B. Perumusan Masalah

  1. Bagaimanakah peran Satuan Reserse Kriminal Kepolisian Resort Banyumas dalam menanggulangi judi toto gelap di Kabupaten Banyumas?

  2. Kendala apa saja yang dihadapi oleh Satuan Reserse Kriminal Kepolisian Resort Banyumas dalam menanggulangi judi toto gelap di Kabupaten Banyumas?

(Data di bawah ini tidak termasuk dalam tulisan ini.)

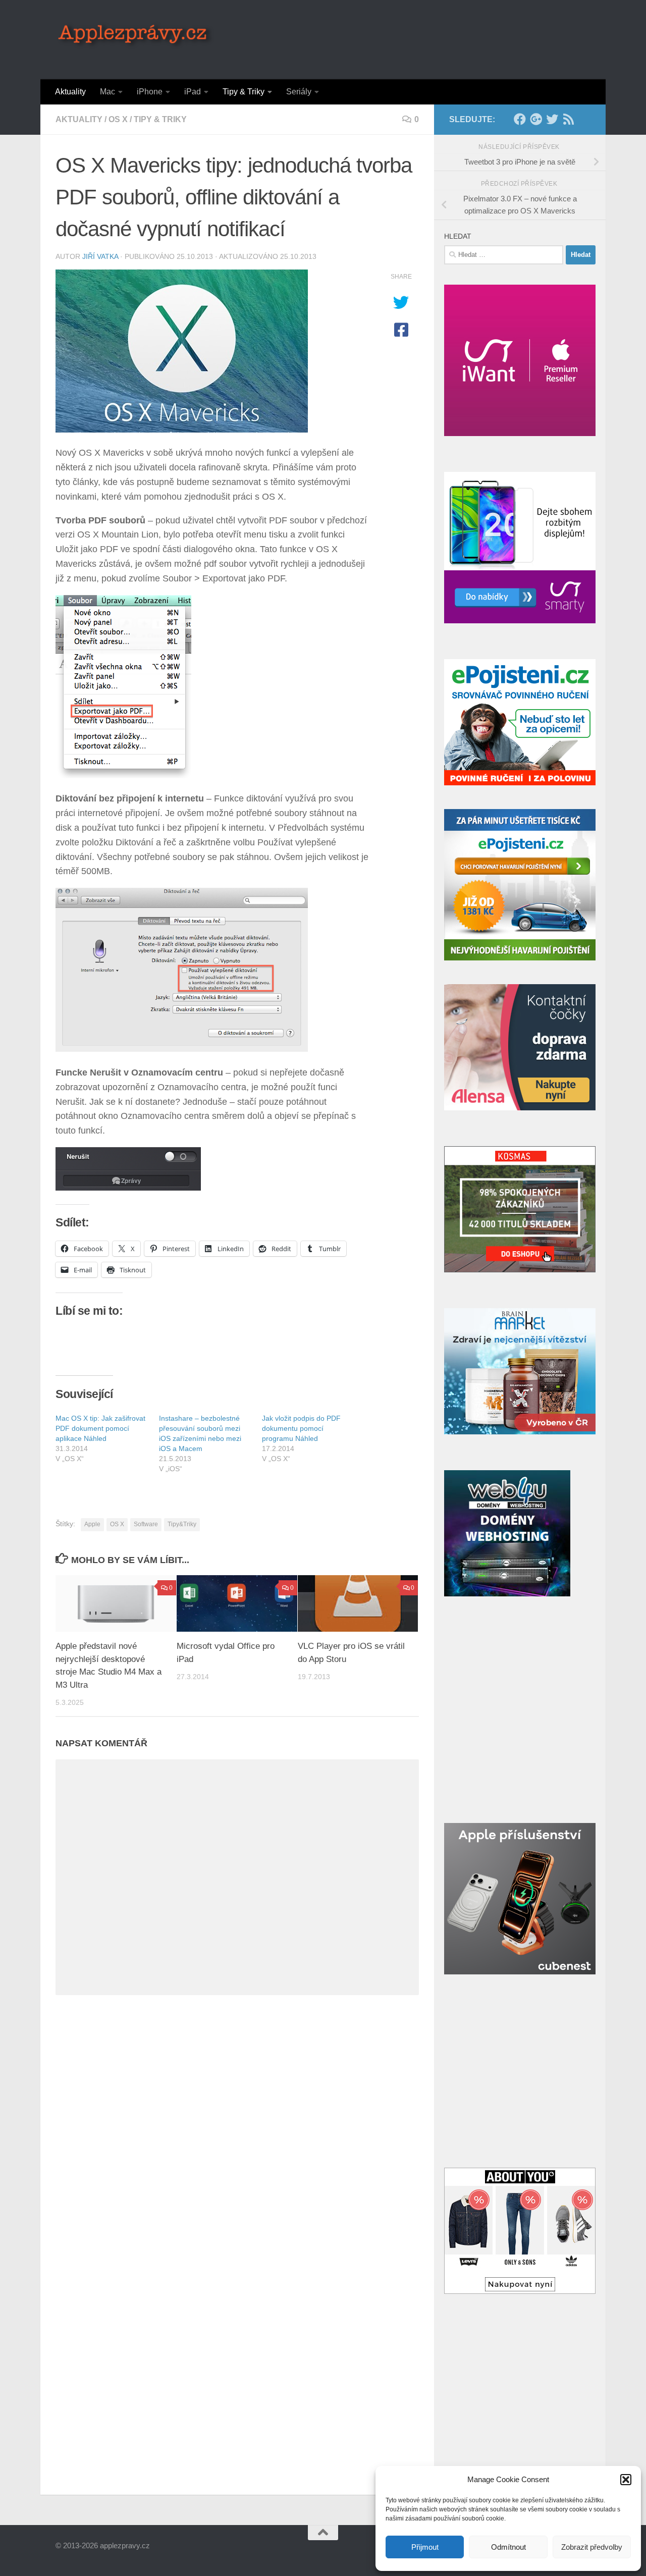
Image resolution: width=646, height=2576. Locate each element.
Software (146, 1524)
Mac (107, 91)
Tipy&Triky (182, 1524)
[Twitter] (552, 119)
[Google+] (536, 119)
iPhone (150, 91)
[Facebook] (520, 119)
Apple (92, 1524)
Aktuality (70, 91)
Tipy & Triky (243, 91)
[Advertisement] (406, 38)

  3. Upaya apa saja yang dilakukan oleh Satuan Reserse Kriminal Kepolisian Resort Banyumas dalam mengatasi kendala dalam penanggulangan judi toto gelap di Kabupaten Banyumas?

  C. Tujuan Penelitian

  1. Untuk mengetahui peran Satuan Reserse Kriminal Kepolisian Resort Banyumas dalam menanggulangi judi toto gelap di Kabupaten Banyumas.

  2. Untuk mengetahui kendala yang dihadapi oleh Satuan Reserse Kriminal Kepolisian Resort Banyumas dalam menanggulangi judi toto gelap di Kabupaten Banyumas.

  3. Untuk mengetahui upaya yang dilakukan oleh Satuan Reserse Kriminal Kepolisian Resort Banyumas dalam mengatasi kendala dalam penanggulangan judi toto gelap di Kabupaten Banyumas.

  D. Manfaat Penelitian 1. Manfaat Teoritis

  a. Hasil penelitian ini diharapkan akan dapat memberikan manfaat bagi pengembangan ilmu hukum, khususnya di bidang hukum pidana.

  b. Hasil penelitian ini dapat dijadikan acuan bagi penelitian berikutnya berkenaan dengan masalah terkait.

2. Manfaat Praktis

  a. Sebagai bahan masukan kepada para penegak hukum, khususnya polisi, maupun jaksa, hakim, dan advokat terkait dengan penanggulangan judi toto gelap.

  b. Bagi masyarakat atau pembaca dapat memberikan informasi tentang salah satu bentuk tindak pidana yang ada di Indonesia.